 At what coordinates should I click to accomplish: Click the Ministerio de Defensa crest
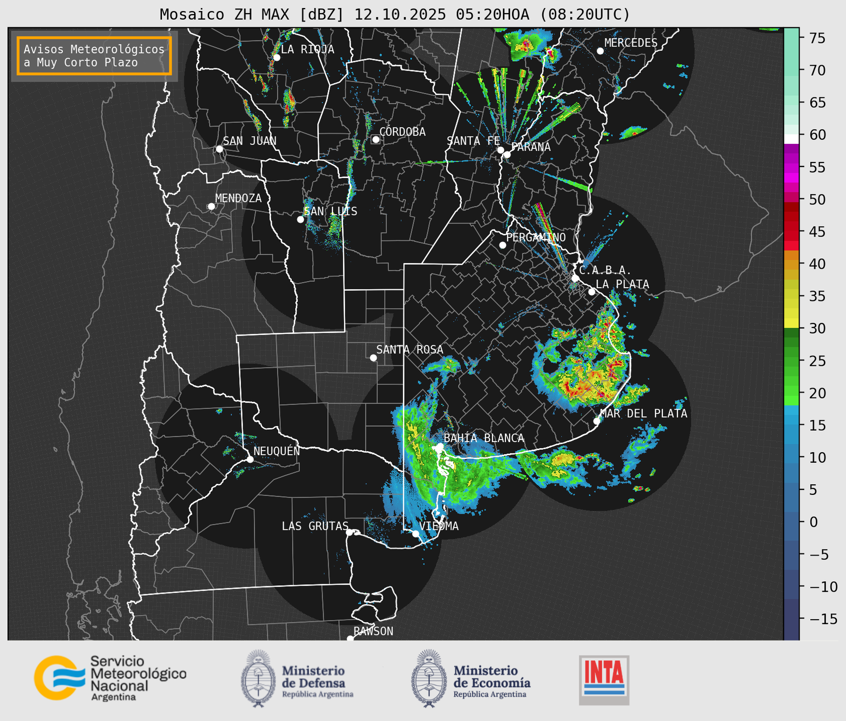[258, 678]
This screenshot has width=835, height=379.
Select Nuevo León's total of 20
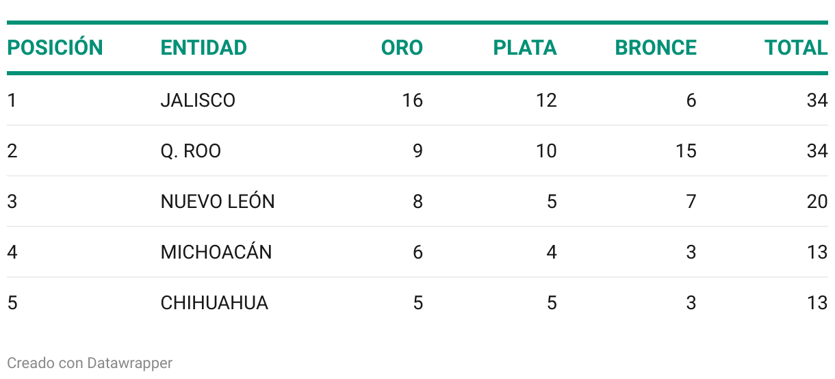(817, 202)
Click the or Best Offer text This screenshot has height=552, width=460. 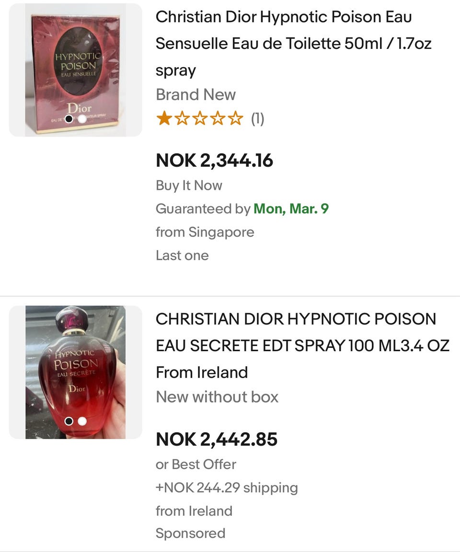(x=196, y=464)
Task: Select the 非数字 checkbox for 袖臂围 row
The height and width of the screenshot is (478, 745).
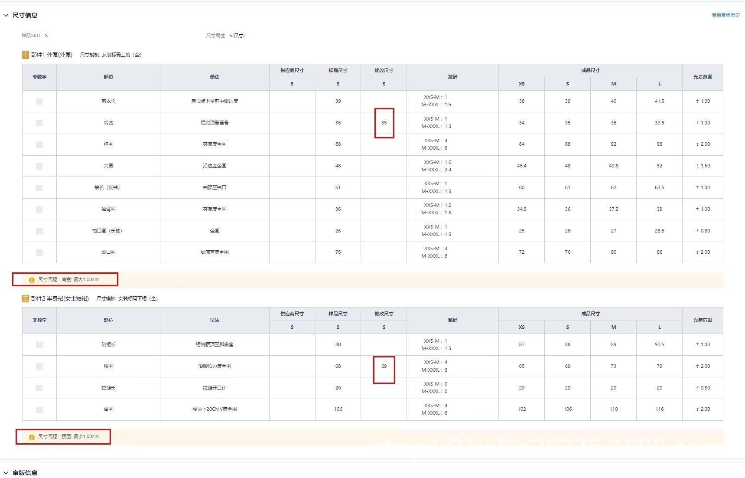Action: pyautogui.click(x=39, y=210)
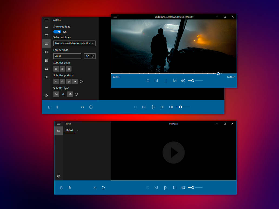Right-align the subtitles

(69, 69)

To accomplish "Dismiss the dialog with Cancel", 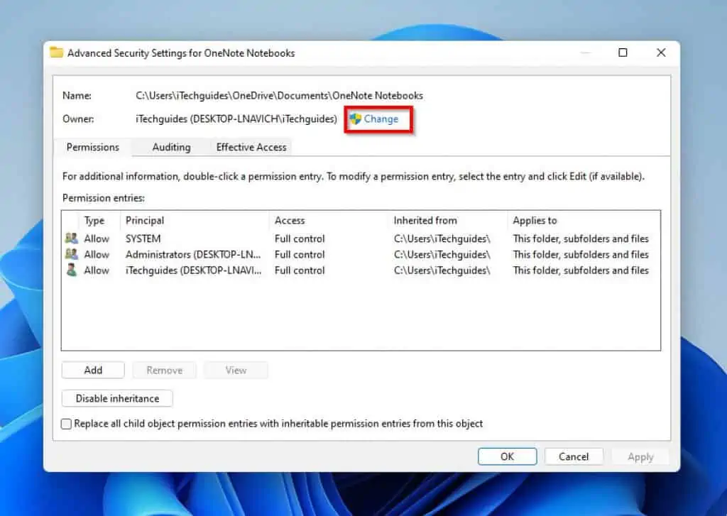I will [574, 456].
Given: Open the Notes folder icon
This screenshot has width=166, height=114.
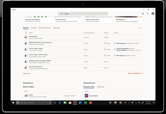Looking at the screenshot, I should click(26, 96).
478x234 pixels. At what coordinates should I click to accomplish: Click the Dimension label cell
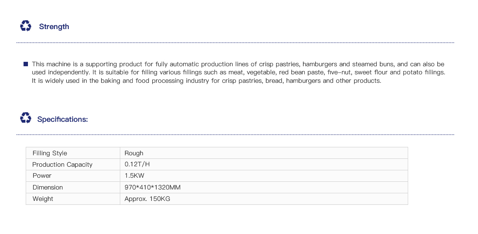[73, 187]
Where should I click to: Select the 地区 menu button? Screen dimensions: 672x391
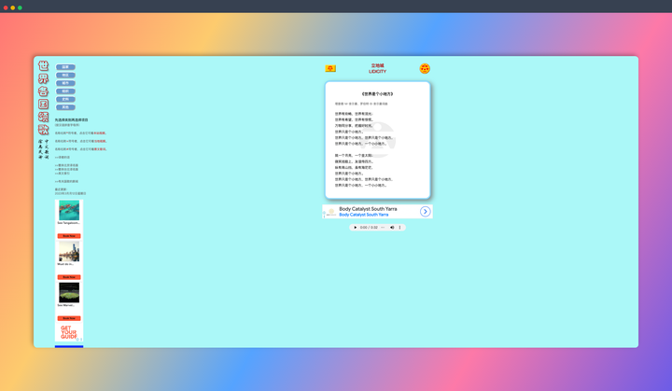click(65, 76)
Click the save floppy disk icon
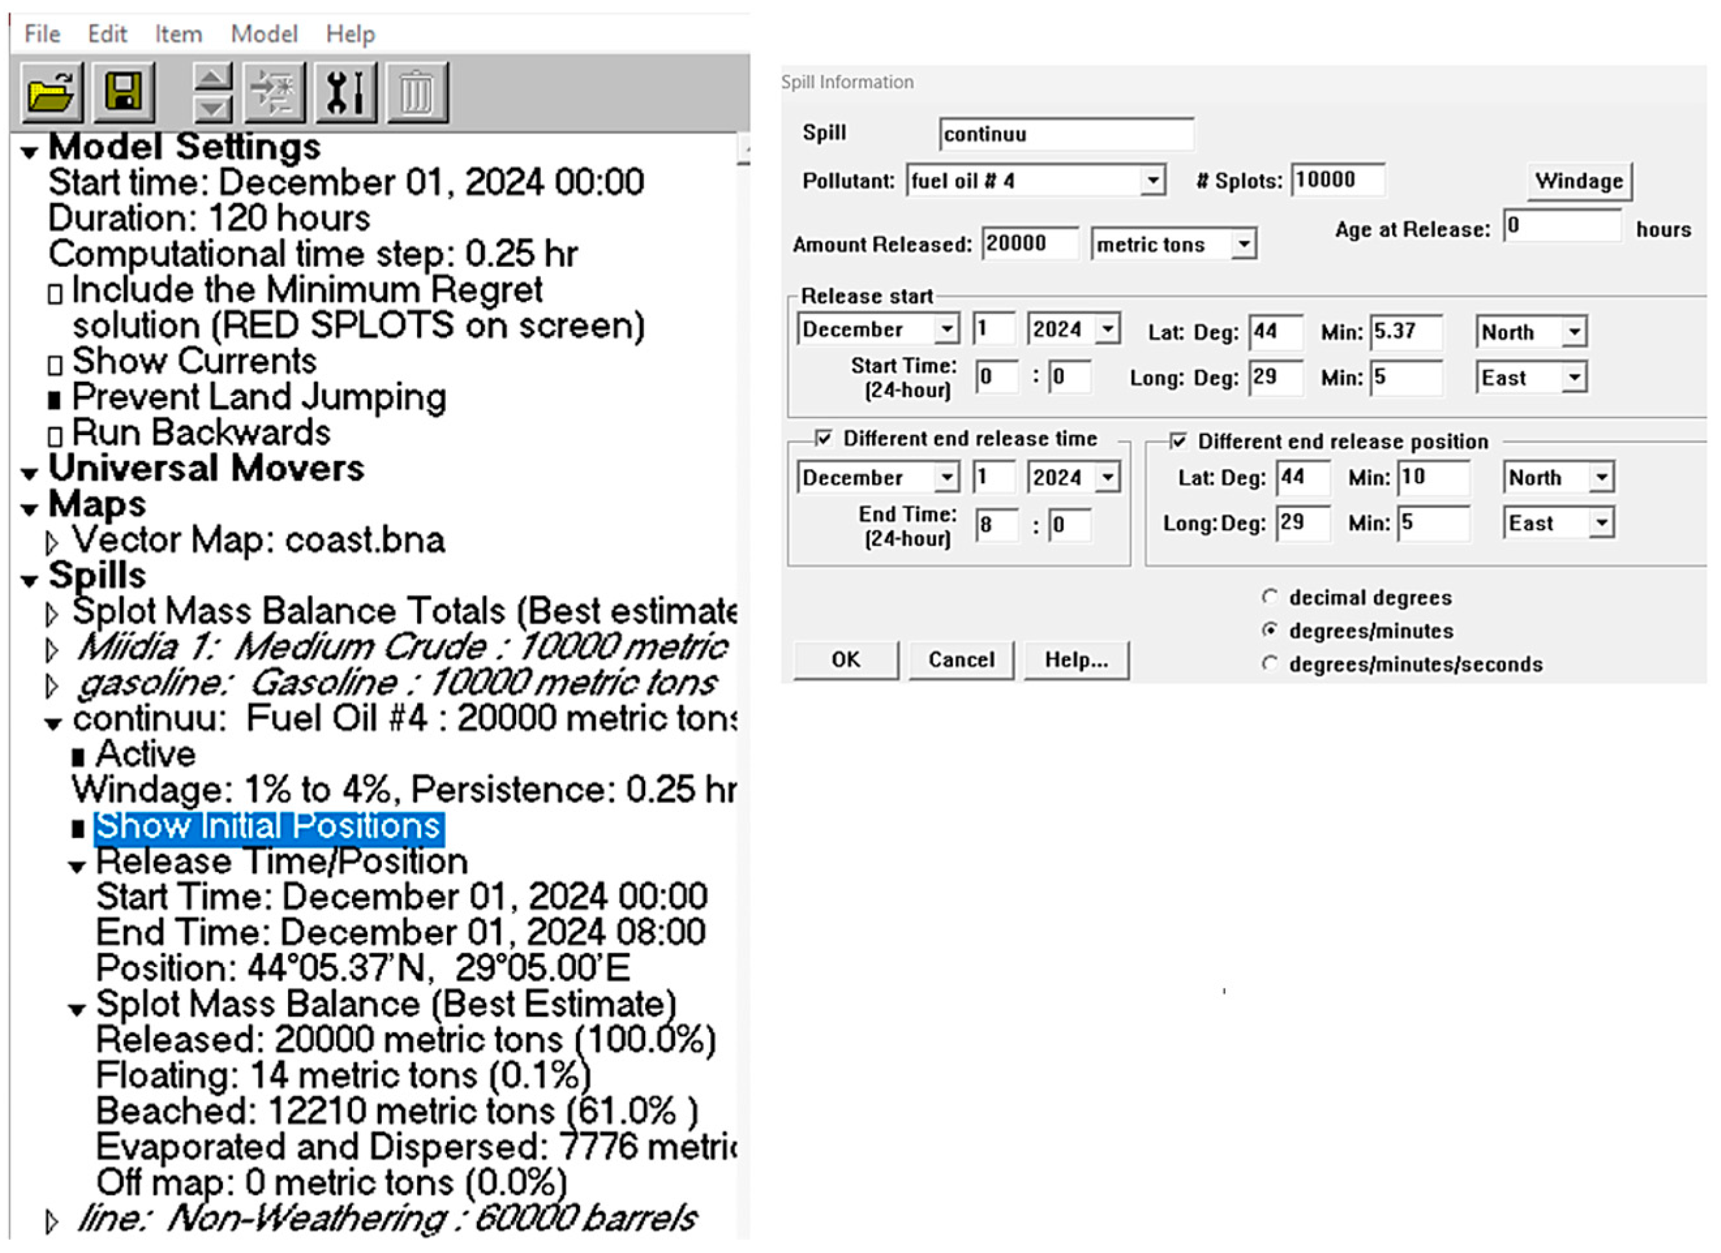The image size is (1721, 1253). (x=124, y=93)
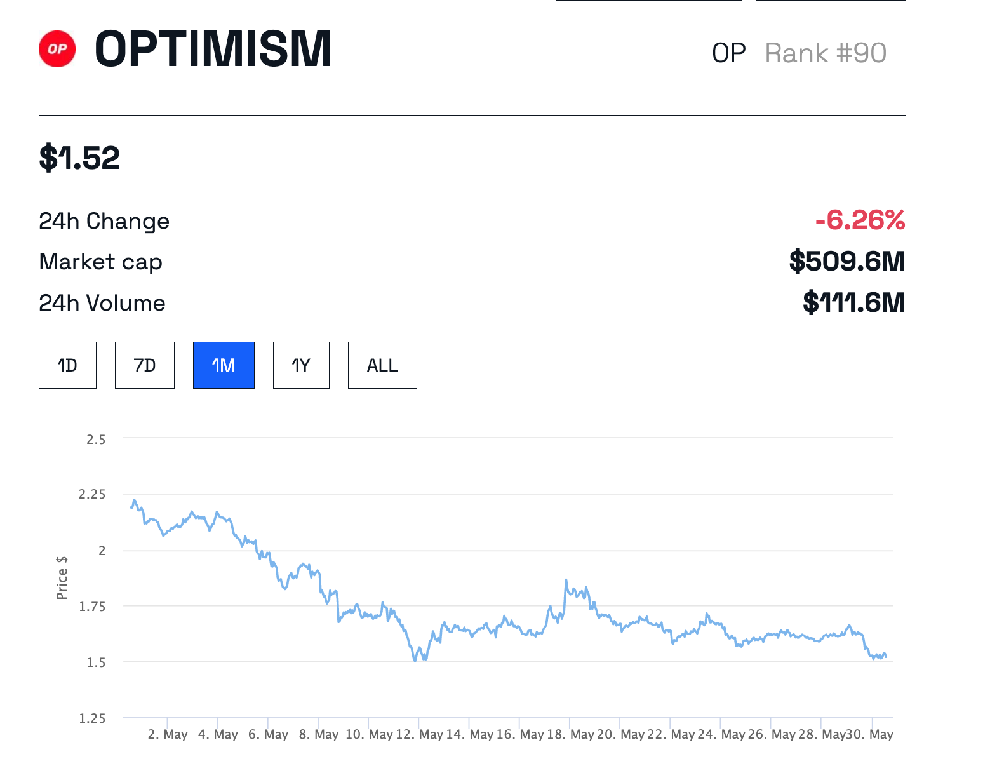Click the OP ticker symbol
This screenshot has height=766, width=997.
(728, 53)
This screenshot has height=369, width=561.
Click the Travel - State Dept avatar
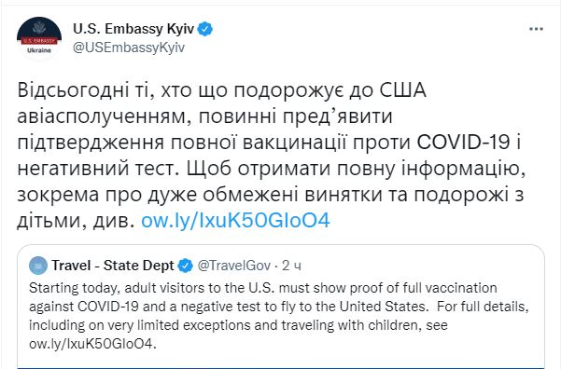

STATED EXERCISE: Pull out every line of the data above that contains the word "what".

WRITTEN RESPONSE:
 At what coordinates should I click to accomplish: Click the Ministerio de Defensa crest
478x234 pixels. At what coordinates should I click to accomplish: Click the Dimension label cell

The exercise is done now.